Reproduce all the entries beneath this sentence exactly.
*** INFORMATION SUPPLIED
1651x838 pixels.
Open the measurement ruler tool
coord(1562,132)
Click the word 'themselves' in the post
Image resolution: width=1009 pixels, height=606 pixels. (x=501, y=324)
******
▶ [RESPONSE BOX]:
1651x838 pixels.
Open the measurement ruler tool
coord(1562,132)
Click the word 'themselves' in the post
Image resolution: width=1009 pixels, height=606 pixels. (x=501, y=324)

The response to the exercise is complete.